September was a difficult, draining month for me. Honestly, probably the hardest one I've had since we moved in February. Literally almost every day was a struggle and I felt more anxious, sad, and lonely than I had in a long time. I think there were probably several factors that came into play, but one big one is that Peyton and I just spent a lot of time talking about what is next and trying to make decisions for the future.
I may have said this before, but one reason I think I've enjoyed our time in Brooklyn so is because we have been able to press pause for a minute and just live in the moment. I think Peyton and I both struggle to do this. Peyton because he like to search and adventure and always wants to be scheming up the next idea. Myself because I'm a planner and I like to know (and truthfully control) what is coming next. I know I've said this before, but I spent too much time wanting get engaged, and then married, and...well, I didn't have much time to wish away our newlywed days for babies, but I'm sure I would have. I learned to slow it down a bit when the children came because I realized how beautiful our days were and they've truly been the best days of my life. I hope we'll have plenty just as precious, but I can't imagine anything being better than this season. So I had gotten away from wishing away time and wanting the next phase to come, but there was still a pull. I just wanted to know (and again, really decide) what was coming next. Somehow, in Brooklyn, I just feel like I broke through from all that for a bit.

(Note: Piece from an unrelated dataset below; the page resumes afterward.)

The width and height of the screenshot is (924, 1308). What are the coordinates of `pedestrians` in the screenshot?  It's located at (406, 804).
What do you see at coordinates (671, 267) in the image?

I didn't stress about school options because I hadn't really given myself any besides homeschooling. We didn't plan any new adventures, because it was a huge adventure. I didn't fixate on having another child, because I knew I didn't want to be pregnant or have an infant in Brooklyn. And we weren't worried about when to leave because we wanted to just experience it first.

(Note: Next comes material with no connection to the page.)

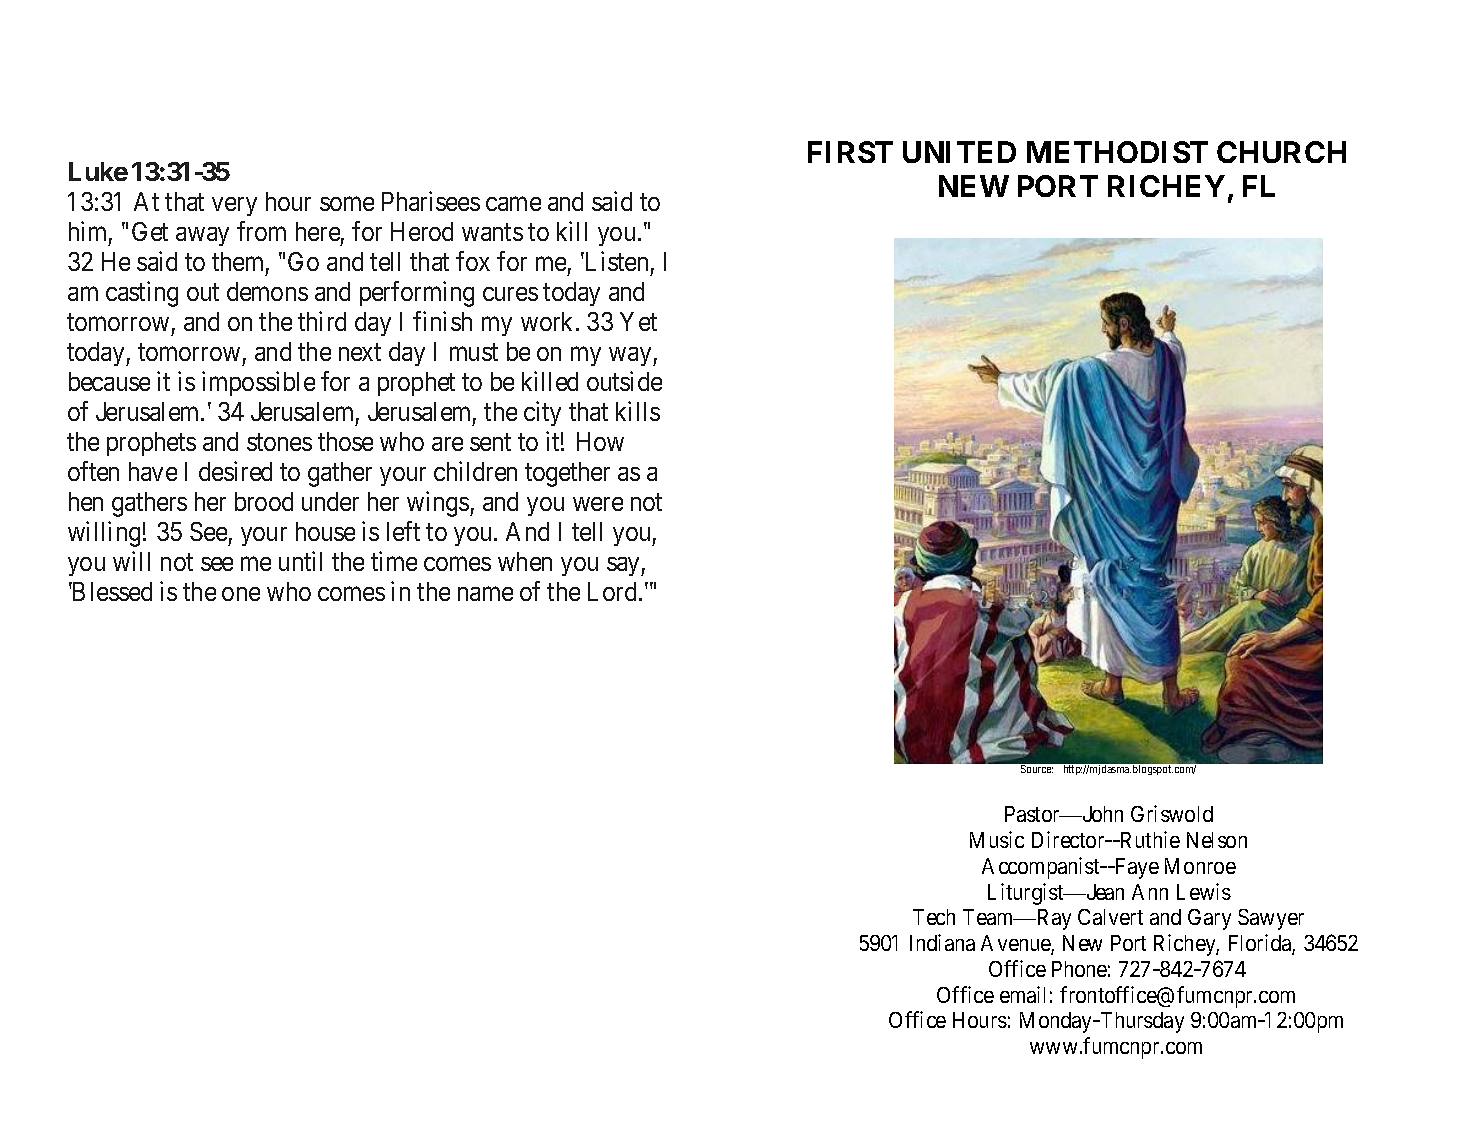  I want to click on were, so click(598, 504).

Well, for some reason a lot came to the forefront in September. And I sort of HATED going over it all. Over and over. It was exhausting. Peyton and I are both talkers. We think too hard often and we talk too much often. It wore me out.

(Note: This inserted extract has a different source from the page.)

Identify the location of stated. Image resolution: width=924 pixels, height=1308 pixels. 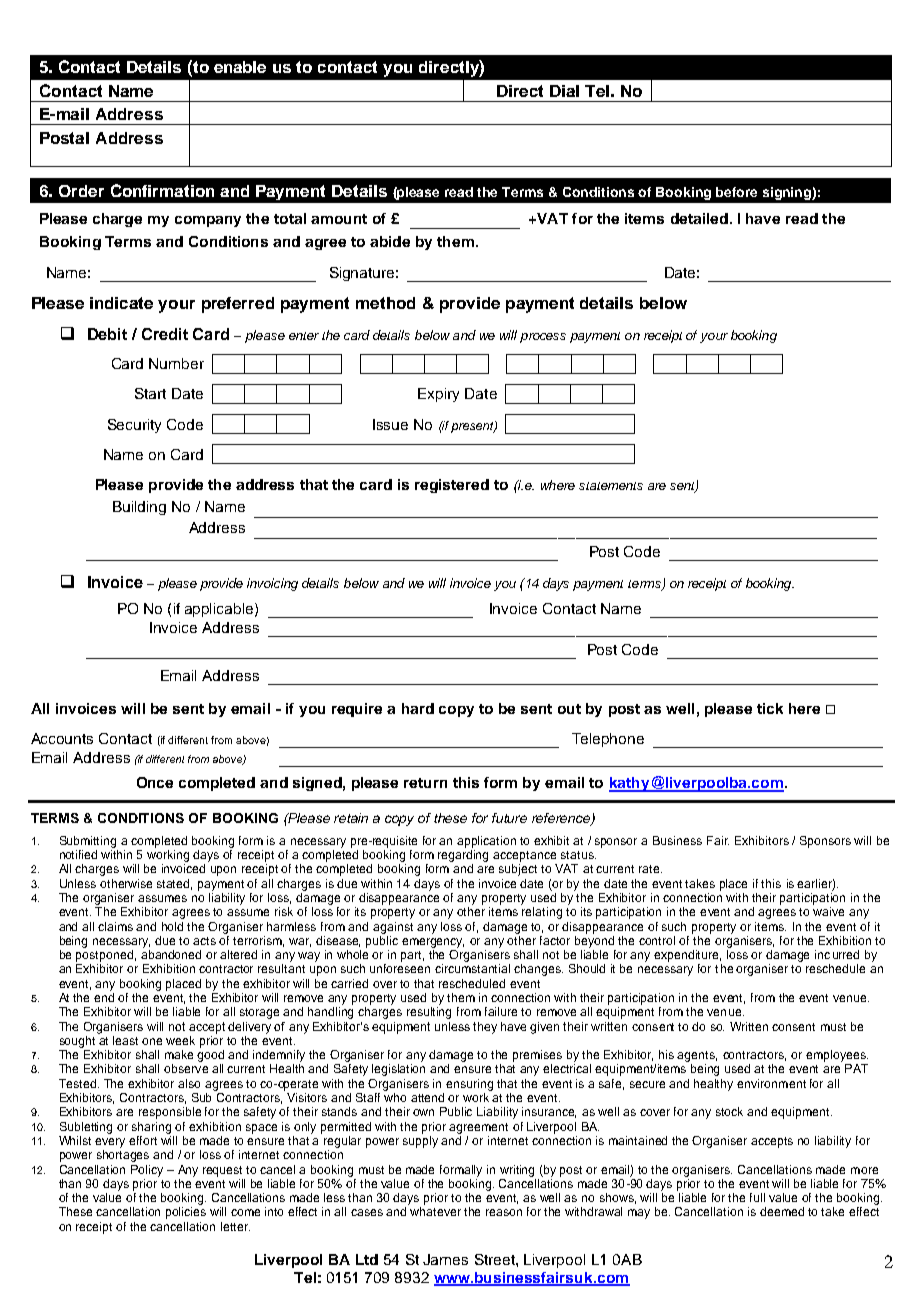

Thankfully, we were able to make a lot of decisions before the trip home, so it's been a lot more relaxed than if we still had things up in the air.
Here is why I feel settled:
- We're moving back to Mississippi in May, most likely the beginning of May. The trip home has given me a real peace about it. I know I will leave a part of me in New York and that I will carry pieces of Brooklyn in my heart until the day I die. But being home has been wonderful and I've felt so right here. That doesn't mean there won't be days I don't cry because I miss the city so much or that there won't be things about the South that frustrate me to no end. But it does mean that I know this is our place. For now, anyway.
- We're down to two options for schooling- straight homeschooling or doing a two day a week school (which is different than the program Annie did for a year and a half when we lived here). I feel really good about either and now it's just weighing the pros and cons and deciding what is a better fit for our family for the next school year. Sometimes deciding between two great options is really difficult for me, but it's a good predicament to be in!
- We've discussed this a lot and really thought about what we want our family to look like (obviously the Lord has veto/overriding power on that-- HEEEEELLO, Annie Banani!) and we have an idea of what we're hoping for going forward. Spoiler- it includes more kiddos! I'm reminding myself that it's important to keep it one kid at a time, one year at a time. But at the same time, I think it helps to have a gameplan so we can plan for things like housing and such.
- Speaking of, we had really talked about moving into Jackson, but I think we're going to stay in the suburbs for the next two or three years. That could totally change, but it feels good to at least have the intention determined.
- Which leads to this....we've decided on our next adventure/project! I'm going to blog about it in more detail because it really deserves it's own post.
It was interesting typing this all up because I realized more why it had been so stressful. That's a lot of really big things we put upon ourselves to decide. I'm glad we can move forward and enjoy the rest of our New York adventure with a sense of peace and that we can relax and enjoy the ride!